======== Passage provided ========

The comcast crap needs to be boxed up and sent to the warehouse holding the dead alien bodies and crashed spacecraft from Roswell. Its in the middle of a military base under high security. Those guys are really good. I snuck in to take a look at the bodies and they proceeded to riddle me with bullets. If it wasn’t for the fact I was wearing my Stark Industries Iron Man armor, I’d a been a dead man.
Jack
12 July 2007, 11:26 pmThe Razor » Blog Archive » FIOS Adventures:
[...] these posts show I’ve been looking forward to ditching cable and going with FIOS. However like most modern [...]
11 February 2008, 1:01 pmMike:
Okay, I know this is old and I don’t think the comcast box is great (which is why I stumbled upon this site) but a self-proclaimed ‘technophile’ who couldn’t take 2 minutes to figure out the 3 digit channel requirement (and thought an old lady couldn’t learn that…) and who ‘builds PCs for fun’ but couldn’t figure out how to power up a few devices and make them all work on the same remote…either an over-achieving dolt or an under-achieving genius. Leave your world of techno-babble and learn how things really work.
28 April 2008, 6:45 pmScott Kirwin:
Mike
The old lady had the box for a week and still couldn’t manage the three buttons. If you took a moment to consider the remote from her perspective, perhaps you’d realize that it seems pretty silly to punch in 003 to watch CBS. On the old TV remote all she had to do was hit 3 then wait a half second and the channel changed.
So she went from having to press one button to three. That’s progress?

========

Written instruction a: Please retype the records from their first line to the line containing "438 [765, 452]", both ends included, character for character.
The Comcast comment thread and the records come from unrelated sources.

======== Entries ========

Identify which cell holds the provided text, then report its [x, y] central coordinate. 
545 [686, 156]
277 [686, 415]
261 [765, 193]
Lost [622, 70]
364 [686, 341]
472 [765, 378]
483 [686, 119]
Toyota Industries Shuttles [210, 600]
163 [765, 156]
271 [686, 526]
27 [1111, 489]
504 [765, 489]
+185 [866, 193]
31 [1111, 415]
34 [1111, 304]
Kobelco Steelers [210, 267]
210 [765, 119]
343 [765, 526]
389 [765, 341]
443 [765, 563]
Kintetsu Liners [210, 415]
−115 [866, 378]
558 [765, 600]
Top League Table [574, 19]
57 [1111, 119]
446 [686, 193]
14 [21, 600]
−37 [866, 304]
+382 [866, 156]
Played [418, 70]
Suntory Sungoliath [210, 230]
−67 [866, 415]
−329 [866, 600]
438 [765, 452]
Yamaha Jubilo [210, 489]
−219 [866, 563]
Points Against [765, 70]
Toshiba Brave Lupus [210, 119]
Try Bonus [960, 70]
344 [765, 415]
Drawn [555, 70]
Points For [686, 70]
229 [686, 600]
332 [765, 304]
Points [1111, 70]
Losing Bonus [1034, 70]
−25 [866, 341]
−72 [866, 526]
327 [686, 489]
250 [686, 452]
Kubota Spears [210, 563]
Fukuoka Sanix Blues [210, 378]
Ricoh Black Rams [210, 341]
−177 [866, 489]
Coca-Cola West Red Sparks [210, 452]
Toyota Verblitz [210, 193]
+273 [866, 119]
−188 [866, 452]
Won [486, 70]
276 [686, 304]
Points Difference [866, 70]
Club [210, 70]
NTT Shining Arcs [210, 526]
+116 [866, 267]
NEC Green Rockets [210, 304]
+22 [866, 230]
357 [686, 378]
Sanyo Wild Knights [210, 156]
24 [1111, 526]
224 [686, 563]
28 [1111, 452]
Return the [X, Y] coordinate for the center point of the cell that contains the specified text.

========

Written instruction b: Echo the Comcast comment thread word for word from "The comcast crap" to "a dead man.".

Answer a:
Identify which cell holds the provided text, then report its [x, y] central coordinate. 
545 [686, 156]
277 [686, 415]
261 [765, 193]
Lost [622, 70]
364 [686, 341]
472 [765, 378]
483 [686, 119]
Toyota Industries Shuttles [210, 600]
163 [765, 156]
271 [686, 526]
27 [1111, 489]
504 [765, 489]
+185 [866, 193]
31 [1111, 415]
34 [1111, 304]
Kobelco Steelers [210, 267]
210 [765, 119]
343 [765, 526]
389 [765, 341]
443 [765, 563]
Kintetsu Liners [210, 415]
−115 [866, 378]
558 [765, 600]
Top League Table [574, 19]
57 [1111, 119]
446 [686, 193]
14 [21, 600]
−37 [866, 304]
+382 [866, 156]
Played [418, 70]
Suntory Sungoliath [210, 230]
−67 [866, 415]
−329 [866, 600]
438 [765, 452]

Answer b:
The comcast crap needs to be boxed up and sent to the warehouse holding the dead alien bodies and crashed spacecraft from Roswell. Its in the middle of a military base under high security. Those guys are really good. I snuck in to take a look at the bodies and they proceeded to riddle me with bullets. If it wasn’t for the fact I was wearing my Stark Industries Iron Man armor, I’d a been a dead man.